» Document extract
= Bernhard VI of Anhalt-Bernburg =

German prince

Bernhard VI, Prince of Anhalt-Bernburg (died 2 February 1468) was a German prince of the House of Ascania and ruler of the Principality of Anhalt-Bernburg.

He was the eldest son of Otto III, Prince of Anhalt-Bernburg, by his first unknown wife.

==Life==
He succeeded his cousin Bernhard V in the principality of Anhalt-Bernburg when he died in 1420, after being bypassed sixteen years earlier by him and his own younger brother Otto IV. Alongside his princely title, he also maintained the style Lord of Bernburg.

==Marriage and issue==
On 21 October 1419 Bernhard married Matilda (died 1432), daughter of Protze of Querfurt-Burgscheidungen. They had two children:
1. Otto (died 1437)
2. Matilda (died 1443), married to Sigismund II, Prince of Anhalt-Dessau.

» Stated goal
Do these statements agree with the biography of Bernhard VI? For each, answer yes or no and quote the words from the biography that decide it. 1. Bernhard VI was the eldest son of Otto III. 2. Bernhard married Matilda in 1432. 3. Bernhard's daughter Matilda married Sigismund II. The rows below the text come from a separate source.

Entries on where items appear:
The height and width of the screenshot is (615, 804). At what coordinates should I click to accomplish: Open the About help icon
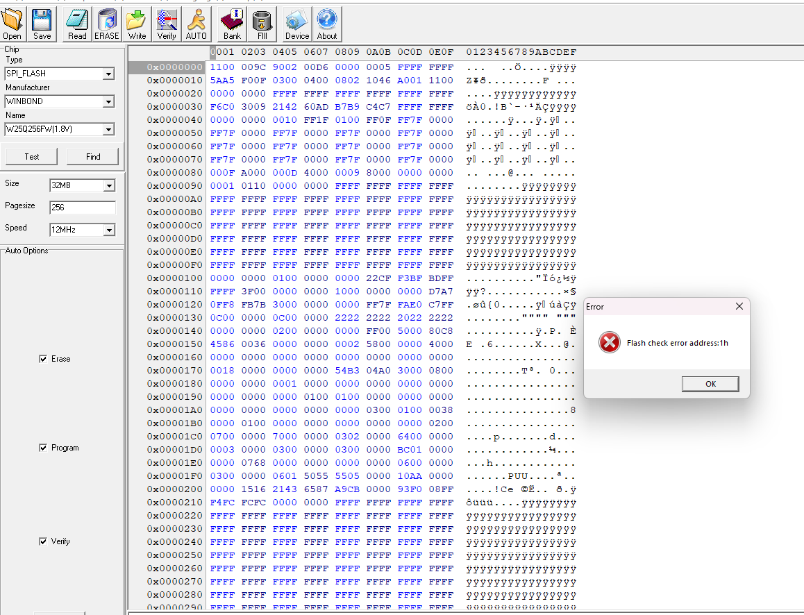[x=327, y=24]
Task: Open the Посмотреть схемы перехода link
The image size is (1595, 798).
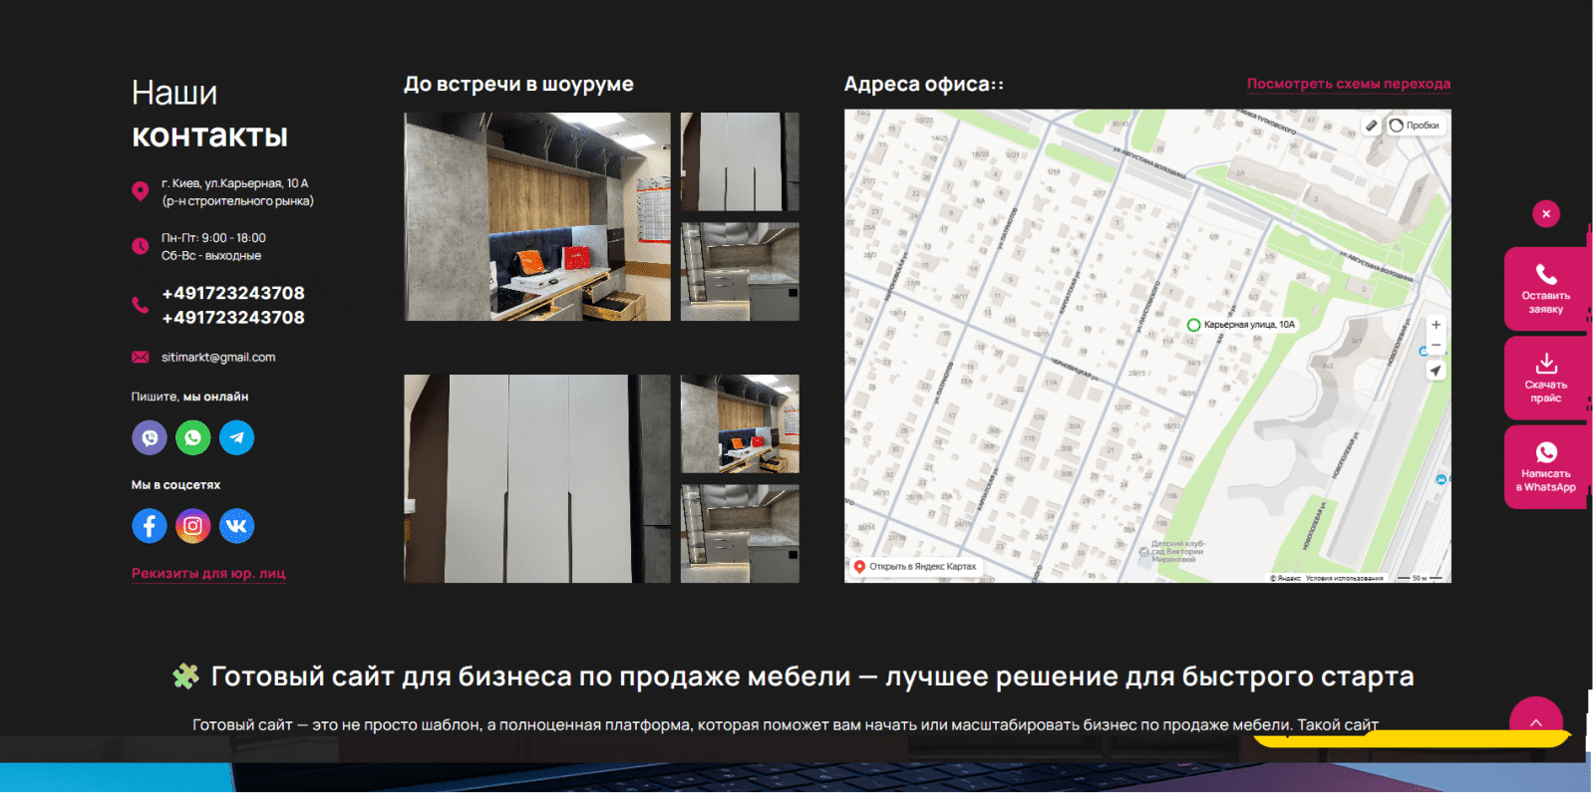Action: tap(1348, 84)
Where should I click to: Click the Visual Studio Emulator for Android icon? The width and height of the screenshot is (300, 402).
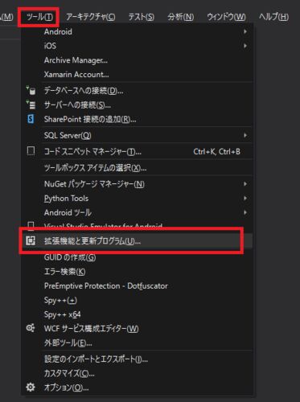[31, 226]
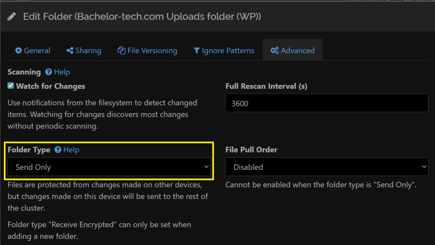Switch to the Ignore Patterns tab

click(x=224, y=50)
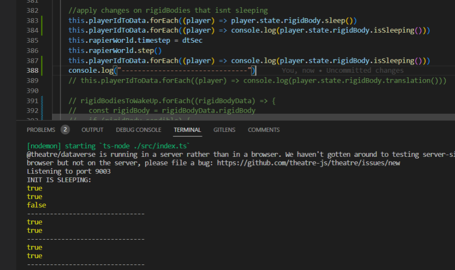Click the problems count badge showing 2

point(62,130)
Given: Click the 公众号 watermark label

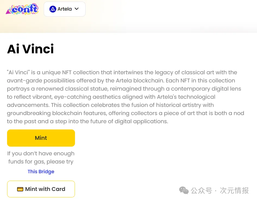Looking at the screenshot, I should coord(201,191).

» Task result
1. Yes: "He was the eldest son of Otto III, Prince of Anhalt-Bernburg"
2. No: "On 21 October 1419 Bernhard married Matilda (died 1432)"
3. Yes: "Matilda (died 1443), married to Sigismund II, Prince of Anhalt-Dessau."